Material provided:
------
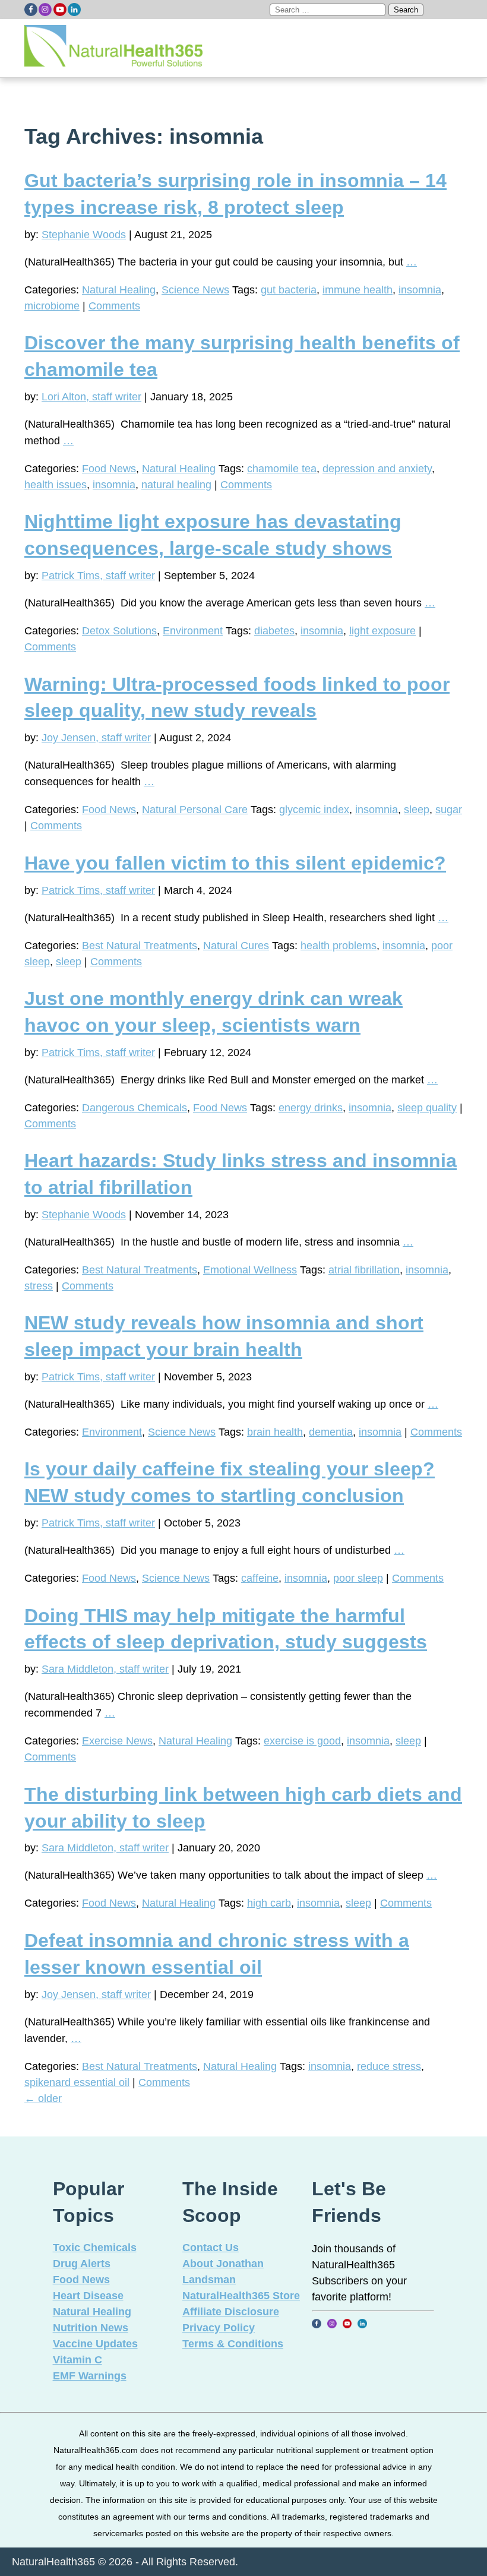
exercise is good (302, 1741)
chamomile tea (282, 469)
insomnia (420, 290)
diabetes (274, 631)
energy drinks (311, 1108)
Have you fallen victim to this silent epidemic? (235, 863)
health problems (339, 946)
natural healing (176, 485)
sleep (416, 810)
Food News (109, 469)
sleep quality (427, 1108)
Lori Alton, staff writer (91, 397)
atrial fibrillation (364, 1270)
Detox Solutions (119, 631)
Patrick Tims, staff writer (98, 575)
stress (38, 1286)
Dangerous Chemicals (134, 1108)
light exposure (382, 631)
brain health (275, 1432)
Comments (114, 306)
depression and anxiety (377, 469)
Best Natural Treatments (139, 946)
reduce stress (389, 2066)
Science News (195, 290)
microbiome (52, 306)
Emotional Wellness (250, 1270)
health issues (55, 485)
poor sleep (358, 1578)
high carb (269, 1903)
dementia (331, 1432)
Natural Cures (236, 946)
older (43, 2098)
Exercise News (117, 1741)
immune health (357, 290)
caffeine (260, 1578)
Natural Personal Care (195, 810)
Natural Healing (119, 290)
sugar (448, 810)
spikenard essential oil (76, 2082)
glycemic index (314, 810)
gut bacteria (289, 290)
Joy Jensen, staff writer (96, 738)
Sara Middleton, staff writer (105, 1669)
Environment (193, 631)
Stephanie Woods (84, 235)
------
Problem: Every entry above should be restated word for word, with the images left out.

Exercise response:
exercise is good (302, 1741)
chamomile tea (282, 469)
insomnia (420, 290)
diabetes (274, 631)
energy drinks (311, 1108)
Have you fallen victim to this silent epidemic? (235, 863)
health problems (339, 946)
natural healing (176, 485)
sleep (416, 810)
Food News (109, 469)
sleep quality (427, 1108)
Lori Alton, staff writer (91, 397)
atrial fibrillation (364, 1270)
Detox Solutions (119, 631)
Patrick Tims, staff writer (98, 575)
stress (38, 1286)
Dangerous Chemicals (134, 1108)
light exposure (382, 631)
brain health (275, 1432)
Comments (114, 306)
depression and anxiety (377, 469)
Best Natural Treatments (139, 946)
reduce stress (389, 2066)
Science News (195, 290)
microbiome (52, 306)
Emotional Wellness (250, 1270)
health issues (55, 485)
poor sleep (358, 1578)
high carb (269, 1903)
dementia (331, 1432)
Natural Cures (236, 946)
older (43, 2098)
Exercise News (117, 1741)
immune health (357, 290)
caffeine (260, 1578)
Natural Personal Care (195, 810)
Natural Healing (119, 290)
sugar (448, 810)
spikenard essential oil (76, 2082)
glycemic index (314, 810)
gut bacteria (289, 290)
Joy Jensen, staff writer (96, 738)
Sara Middleton, staff writer (105, 1669)
Environment (193, 631)
Stephanie Woods (84, 235)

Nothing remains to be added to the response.